Before you laugh at your agent’s request to clear out for a couple hours for that would-be buyer to walk through your house while your turkey is still in the oven, consider the likelihood that this tour leads to an actual offer. If a buyer is looking on a holiday when most sellers are at home, “they’re dead serious – they’re ready to buy a house. The agents probably won’t take them out unless they know they’re serious,” says Michael Straley, a Realtor with eXp Realty who’s based in Stafford, Virginia, and has dealt with more than one holiday home tour in the past.
Ultimately, you want to sell your house and for the right price, so passing on such an opportunity for a serious buyer to tour your home could be a mistake that leaves your house on the market for longer than you’d like.
Selling your home in winter, considered the off-season for most of the U.S., leaves you with little room to make mistakes. You may opt to sell your home in winter because you’re on a deadline to move into your next house, or you may simply like the idea of avoiding the competition of all the other properties that put a for sale sign up at the first hint of spring. Either way, you want to be prepared to make your winter listing a success.
Here are four mistakes to avoid when trying to sell your home in winter.
Waiting to list your house. The biggest mistake you can make is trying to time when you put your house on the market. After all, you only need one buyer to make the sale a success, and the right buyer could be looking at any time.
Don’t overlook November and December, says Lou Nimkoff, president of the Orlando Regional Realtor Association in Florida. While the time between major winter holidays may seem like a period when people wouldn’t want to buy a house, Nimkoff says homebuyers get just as excited to put in an offer on a house as they do to buy gifts during the holiday season.
As much as people are ready to buy rather than shop around for holiday gifts, he says, “The same holds true for (home)buyers with all the craziness that we go through in November and December with the Black Friday sales.”
Expecting zero interest on certain days. Whether it’s a holiday where you normally have a family gathering or a snow day when the kids are home from school, don’t be put off if you get a request to show the house on a day you may consider inconvenient.

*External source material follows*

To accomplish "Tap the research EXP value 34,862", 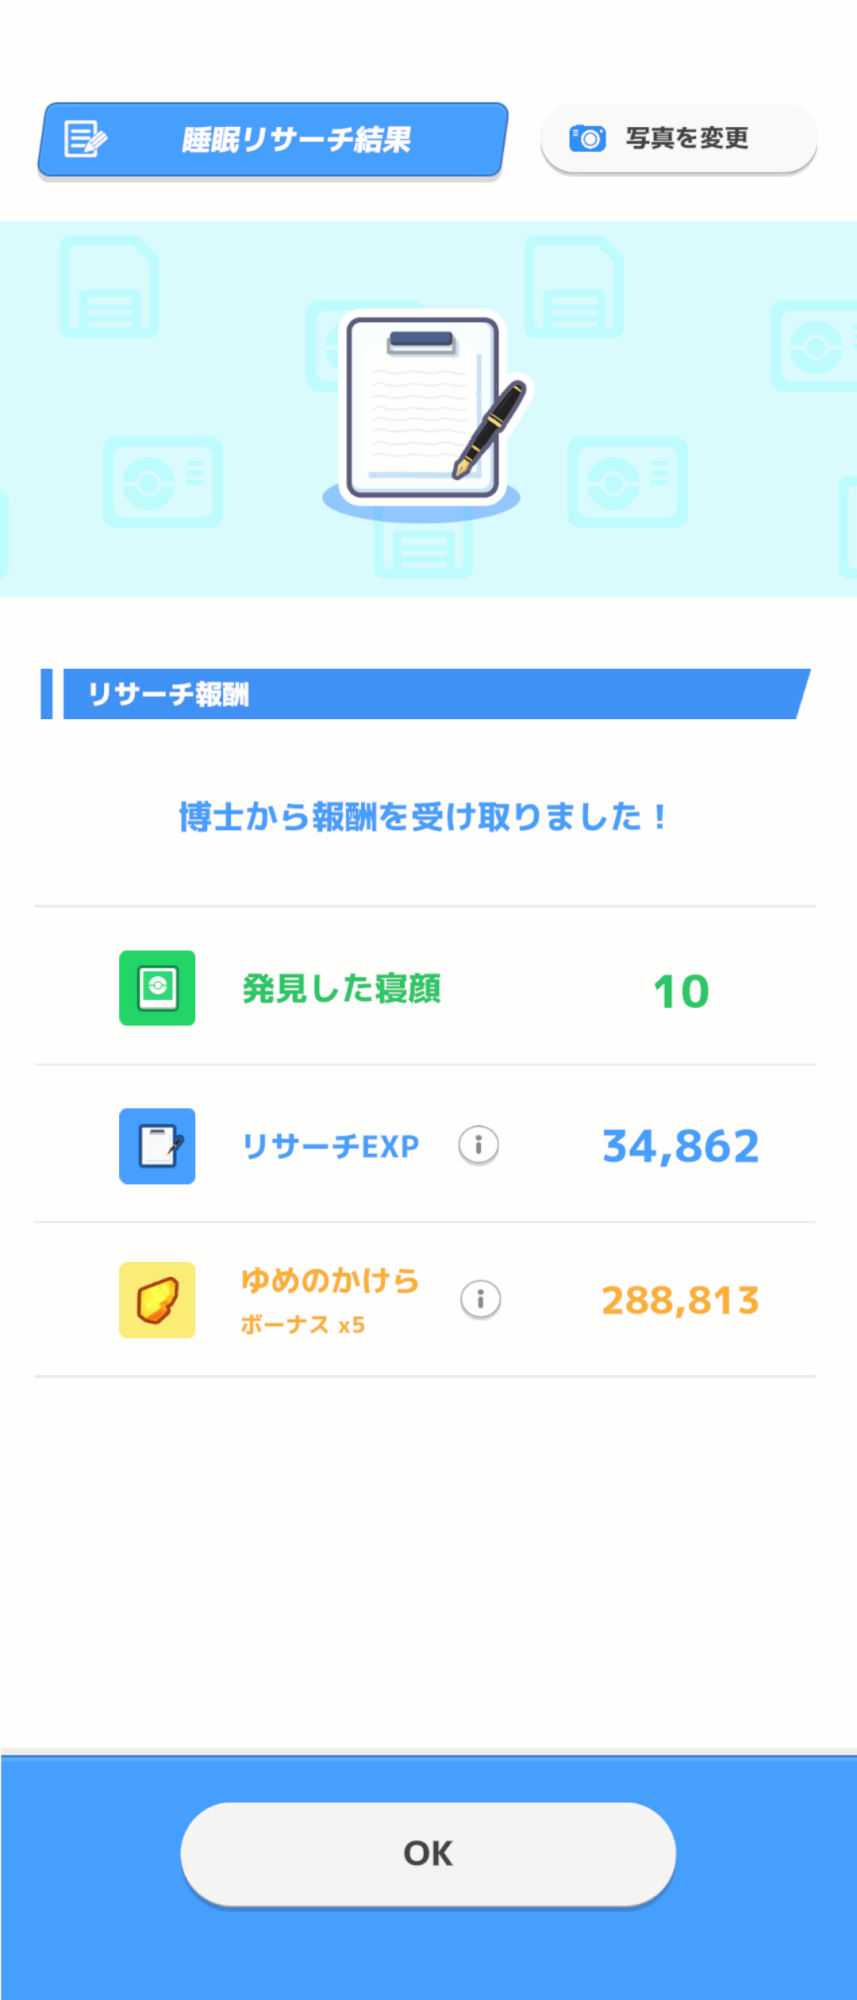I will [x=680, y=1146].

“There are people out there that will sometimes want to see your property on Thanksgiving or on Christmas Eve,” Straley says, stressing that the majority of these serious buyers are moving to the area from another state or country and likely have little time to make a decision. That means your home is on their short list, and you don’t want to miss your window of opportunity.

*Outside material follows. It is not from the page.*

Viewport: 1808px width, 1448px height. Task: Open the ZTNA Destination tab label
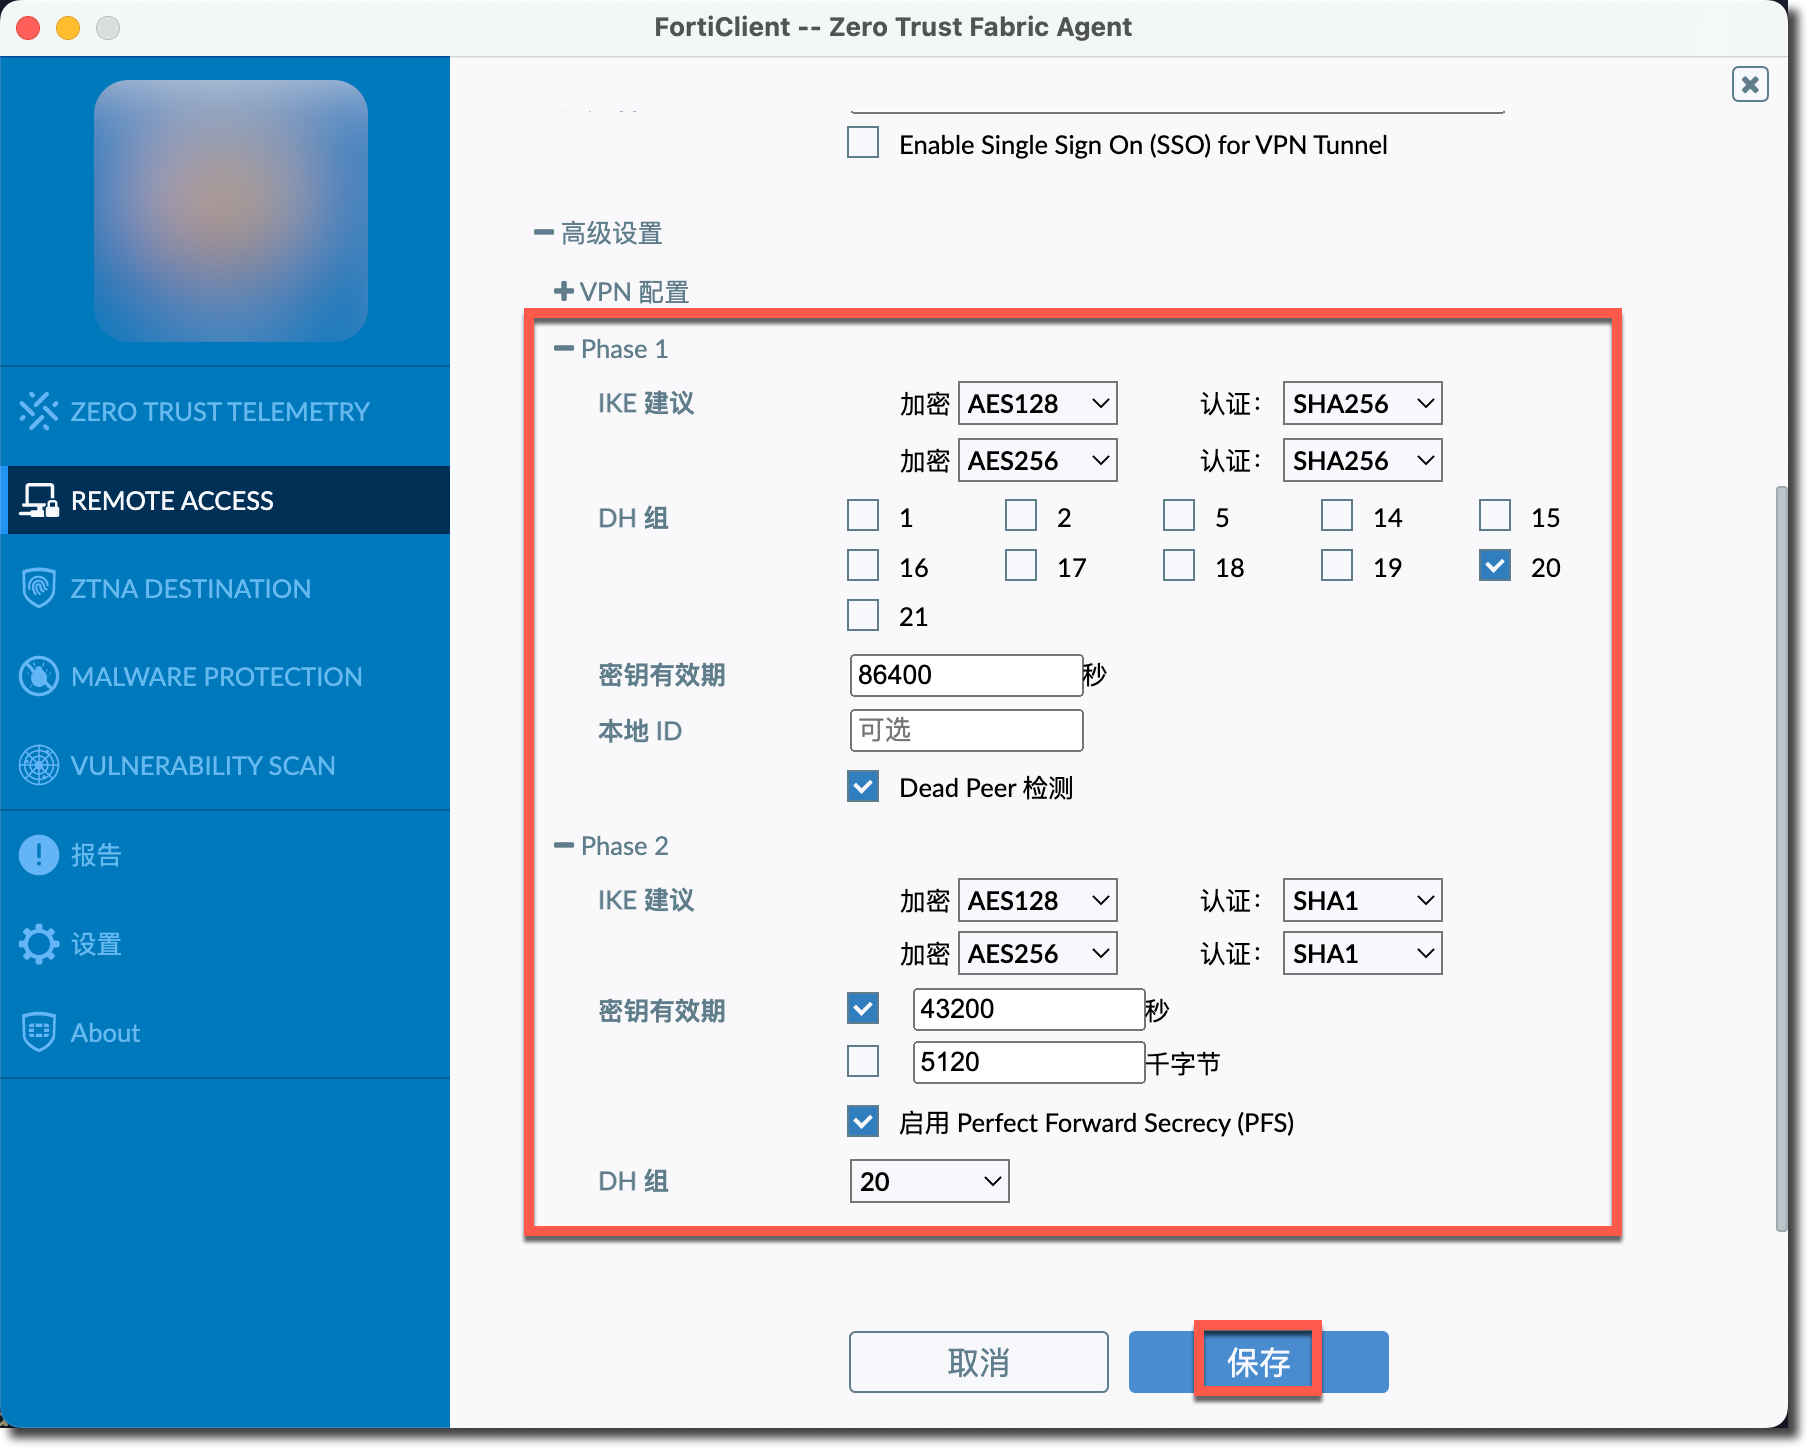click(x=190, y=588)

If you’re trying to sell your home in the winter, consider having another family member host the festivities, or at least have a backup plan to make yourself scarce, like going out to a holiday movie or traversing the neighborhood to check out holiday lights. The same goes for days when you’re home due to bad weather conditions. Serious buyers may take the opportunity to look at houses once roads have been plowed, so be ready to head out of the house for a couple hours if need be.
The share of homes on the market throughout the U.S. that have to undergo a price reduction is climbing, according to real estate information company Trulia. In a reportreleased in October, 17.2 percent of all properties on the market in August underwent a price reduction.
To avoid becoming part of the nearly one-fifth of home sellers forced to lower their asking price, make sure you understand the current market and realistically approach pricing your home. Work with your real estate agent and look at the sale price of similar homes that have recently sold – not the asking price of those listed – to see how you can compete with what’s on the
Not preparing your home for guests. If your house is on the market, you should always have it ready for a tour – and in the winter, that may require extra preparation. You may have less control over how the grass or trees look in the winter, but you can ensure a safe passage to your front door.
“The last thing you want is for someone to walk up your driveway and slip and fall,” Nimkoff says.
Prepare before you get a forecast calling for any snow or icy conditions, and keep rock salt or ice-melt pellets of some sort on hand to ensure you can keep the sidewalk, driveway and porch or patio slip-resistant. Inside, keep your entryway or mudroom clear of wet boots, coats, hats and gloves.